En même temps que je félicite M. Breton pour son exposé très clair et documenté, je salue l'efficacité de l'action que l'INCa mène depuis 2004, même s'il lui reste encore beaucoup à faire.
Monsieur Breton, si vous avez suivi une excellente formation et exercé des activités très valorisantes dans le domaine des affaires sociales et de la santé, vous ne vous êtes jamais consacré spécifiquement à la cancérologie. Il peut être utile que vous arriviez avec un regard neuf. Ainsi, vous ne considérerez pas l'augmentation de la prévalence de cancers dans notre pays comme un phénomène normal.
L'allongement de la durée de vie n'explique que l'augmentation des cancers chez les personnes âgées.

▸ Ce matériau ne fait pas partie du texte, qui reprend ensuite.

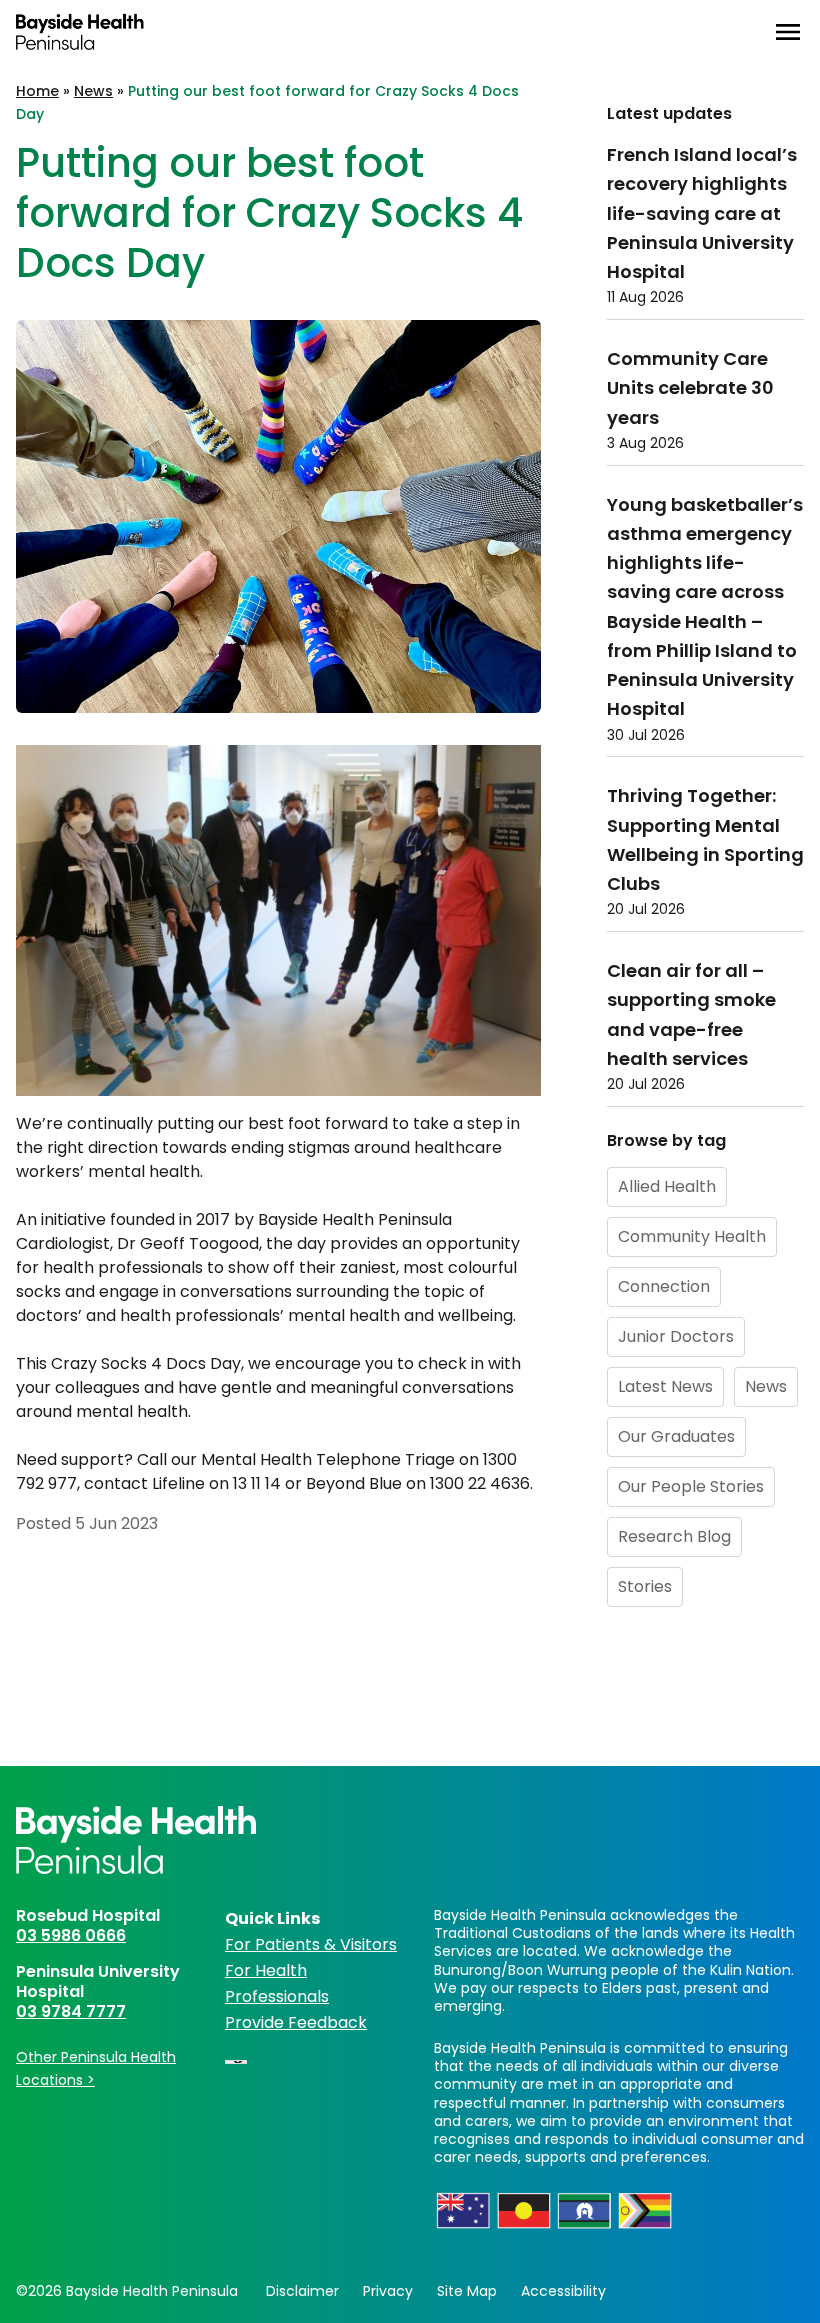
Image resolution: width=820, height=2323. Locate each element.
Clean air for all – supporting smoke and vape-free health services (691, 1014)
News (93, 91)
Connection (664, 1286)
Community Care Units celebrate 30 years (690, 388)
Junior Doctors (676, 1336)
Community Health (692, 1236)
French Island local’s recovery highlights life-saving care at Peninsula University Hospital (702, 213)
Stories (645, 1586)
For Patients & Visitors (311, 1944)
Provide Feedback (296, 2022)
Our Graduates (676, 1436)
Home (37, 91)
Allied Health (667, 1186)
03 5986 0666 (71, 1935)
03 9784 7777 (71, 2011)
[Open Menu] (788, 32)
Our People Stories (691, 1486)
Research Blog (674, 1536)
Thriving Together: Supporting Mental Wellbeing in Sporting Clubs (705, 839)
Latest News (665, 1386)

Les progrès de la médecine ont davantage concerné les maladies cardiovasculaires, et le cancer est devenu la première cause de mortalité dans notre pays. Notre médecine curative est saluée comme étant de très bonne qualité ; en revanche, la prévention est très insuffisante.
La prévention doit porter sur tous les facteurs connus : tabac, alcool, sédentarité, exposition à des cancérigènes professionnels ou d'environnement, perturbations de l'alimentation.

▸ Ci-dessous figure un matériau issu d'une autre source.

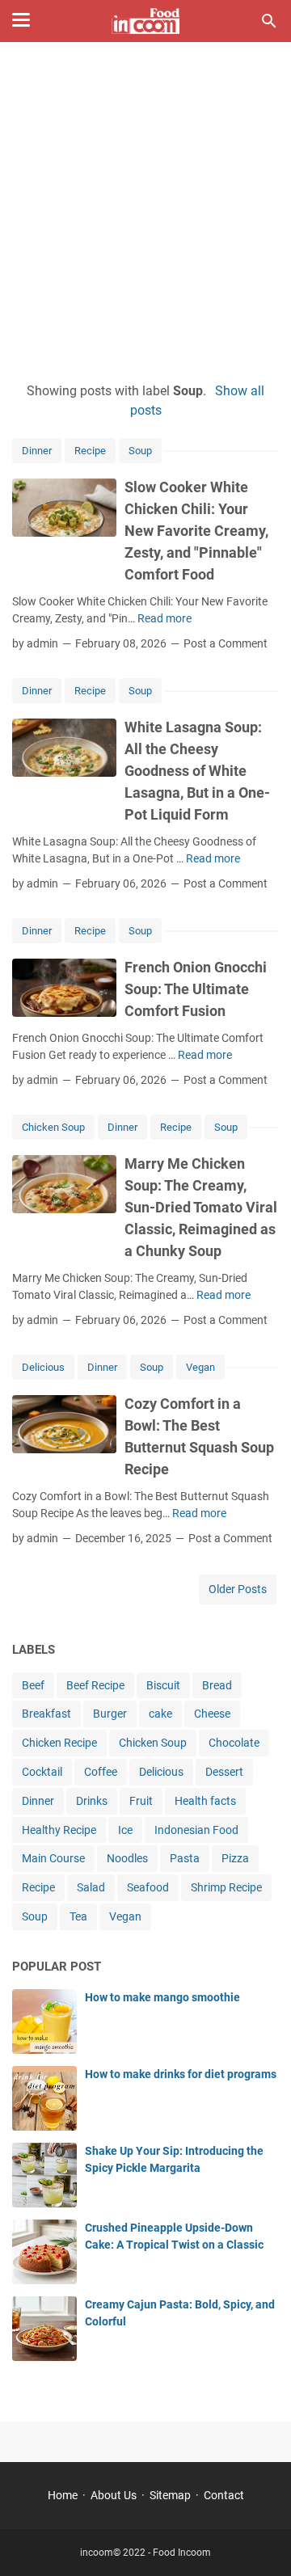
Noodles (127, 1858)
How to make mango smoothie (162, 1997)
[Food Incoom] (145, 21)
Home (63, 2495)
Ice (125, 1829)
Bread (217, 1685)
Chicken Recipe (59, 1742)
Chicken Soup (53, 1127)
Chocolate (234, 1742)
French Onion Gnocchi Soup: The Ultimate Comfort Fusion (195, 989)
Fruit (141, 1800)
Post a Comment (225, 643)
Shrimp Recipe (226, 1887)
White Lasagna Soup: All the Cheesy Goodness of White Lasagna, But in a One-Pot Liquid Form (197, 771)
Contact (224, 2495)
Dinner (37, 451)
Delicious (43, 1367)
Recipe (90, 451)
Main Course (53, 1858)
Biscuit (163, 1685)
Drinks (92, 1800)
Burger (110, 1713)
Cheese (212, 1713)
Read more (164, 618)
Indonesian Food (196, 1829)
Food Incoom (182, 2552)
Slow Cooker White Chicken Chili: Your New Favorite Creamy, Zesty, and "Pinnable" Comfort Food (196, 531)
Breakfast (46, 1713)
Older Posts (238, 1589)
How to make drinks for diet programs (180, 2074)
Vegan (200, 1367)
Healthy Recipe (59, 1829)
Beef (33, 1685)
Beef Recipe (95, 1685)
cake (160, 1713)
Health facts (205, 1800)
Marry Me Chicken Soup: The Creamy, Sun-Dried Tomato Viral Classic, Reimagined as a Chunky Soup (200, 1207)
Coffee (100, 1771)
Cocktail (42, 1771)
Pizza (235, 1858)
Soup (140, 451)
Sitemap (170, 2495)
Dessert (224, 1771)
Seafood (148, 1887)
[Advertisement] (145, 211)
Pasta (185, 1858)
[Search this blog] (269, 21)
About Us (114, 2495)
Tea (78, 1916)
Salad (91, 1887)
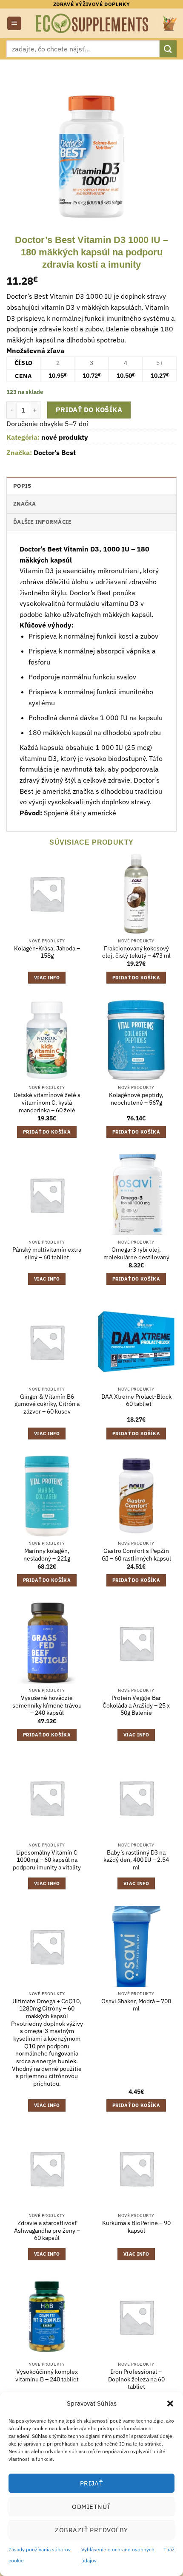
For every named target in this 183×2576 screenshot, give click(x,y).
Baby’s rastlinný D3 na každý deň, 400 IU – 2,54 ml (136, 1860)
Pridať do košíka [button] (136, 978)
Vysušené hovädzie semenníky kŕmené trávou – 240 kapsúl (47, 1705)
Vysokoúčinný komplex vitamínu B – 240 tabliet (47, 2375)
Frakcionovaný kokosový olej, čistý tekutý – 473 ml (136, 952)
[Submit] (168, 48)
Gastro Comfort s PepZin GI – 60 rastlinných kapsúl (136, 1554)
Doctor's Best (55, 452)
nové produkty (64, 437)
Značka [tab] (24, 503)
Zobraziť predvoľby (91, 2530)
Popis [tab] (22, 485)
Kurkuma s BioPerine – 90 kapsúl (136, 2227)
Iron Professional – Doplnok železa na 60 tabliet (136, 2379)
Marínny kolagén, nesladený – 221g (46, 1554)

Le seul tabac est responsable du décès, par cancer ou maladie cardiovasculaire, de 73 000 Français chaque année. En un siècle, ce fléau a tué un milliard d'êtres humains dans le monde. Clairement, nos actions de lutte contre le tabagisme sont très insuffisantes, et il est temps d'adopter la culture de l'efficacité. Mon collègue Denis Jacquat et moi-même avons suggéré, dans un récent rapport parlementaire, que l'INCa pilote une stratégie de recherche multidisciplinaire sur le tabagisme, et réalise une nouvelle estimation du coût du tabac pour la collectivité. Ce coût nous semble en effet considérable.
Le dépistage des différents cancers doit être amélioré, en particulier celui du sein qui est le premier des cancers chez les femmes. Le système de dépistage mis en place en France souffre d'une inégale répartition sur le territoire ; surtout, il est moins efficace que chez nos voisins européens. Une fois effectué, et s'il en révèle la nécessité, il n'y a pas d'engagement immédiat dans le processus thérapeutique ; on laisse à la femme la liberté d'en prendre l'initiative. Mieux vaudrait lui donner immédiatement, si elle le souhaite, les rendez-vous pour confirmer le diagnostic et mettre en place les soins nécessaires. Actuellement, il peut s'écouler quelques mois à quelques années entre le premier dépistage et le traitement des femmes atteintes d'un cancer du sein, ce qui provoque des décès supplémentaires. C'est inadmissible.
L'épidémiologie est également insuffisante dans notre pays. La France a d'ailleurs rarement su dépister les causes de cancer. Nous devons développer notre analyse épidémiologique et accélérer l'ouverture des données de santé, en particulier à partir de l'assurance maladie, parce qu'il y a là une source considérable d'informations.
Les traitements du cancer sont onéreux. Pour lutter contre les inégalités, il va falloir développer de nouvelles stratégies dans la fixation des prix. Ce sera là un défi majeur pour l'INCa. Certains nouveaux traitements physiques, comme l'hadronthérapie et la protonthérapie, ne peuvent pas être dispensés en France. Nos malades doivent être envoyés à Heidelberg ou à Pavie pour en bénéficier. Ce n'est pas sain ; nous devons disposer d'au moins un centre de traitement dans notre pays.
La recherche doit être appréhendée sans naïveté. On est loin d'avoir atteint l'objectif de Richard Nixon de vaincre le cancer en dix ans grâce aux moyens supplémentaires qu'il avait décidé de consacrer à cette tâche. Si dix ans s'est avéré un délai réaliste pour le défi de John Kennedy de marcher sur la lune, la lutte contre le cancer réclame des efforts de recherche dans la durée.
Enfin, les cancers sont des maladies chroniques, mais transitoires, puisqu'elles aboutissent soit à la guérison, soit à la mort. Il faut donc s'y adapter et mettre en place une stratégie de parcours de soins plus adaptés, avec une prise en charge non seulement médicale mais aussi sociale. Sur le plan financier, il faudrait mettre fin à la prise en charge du patient par les affections de longue durée (ALD) dès que la guérison peut être prononcée.
Il y a donc beaucoup à faire pour que le nouveau plan cancer donne l'impulsion attendue aussi bien par les professionnels que par les malades.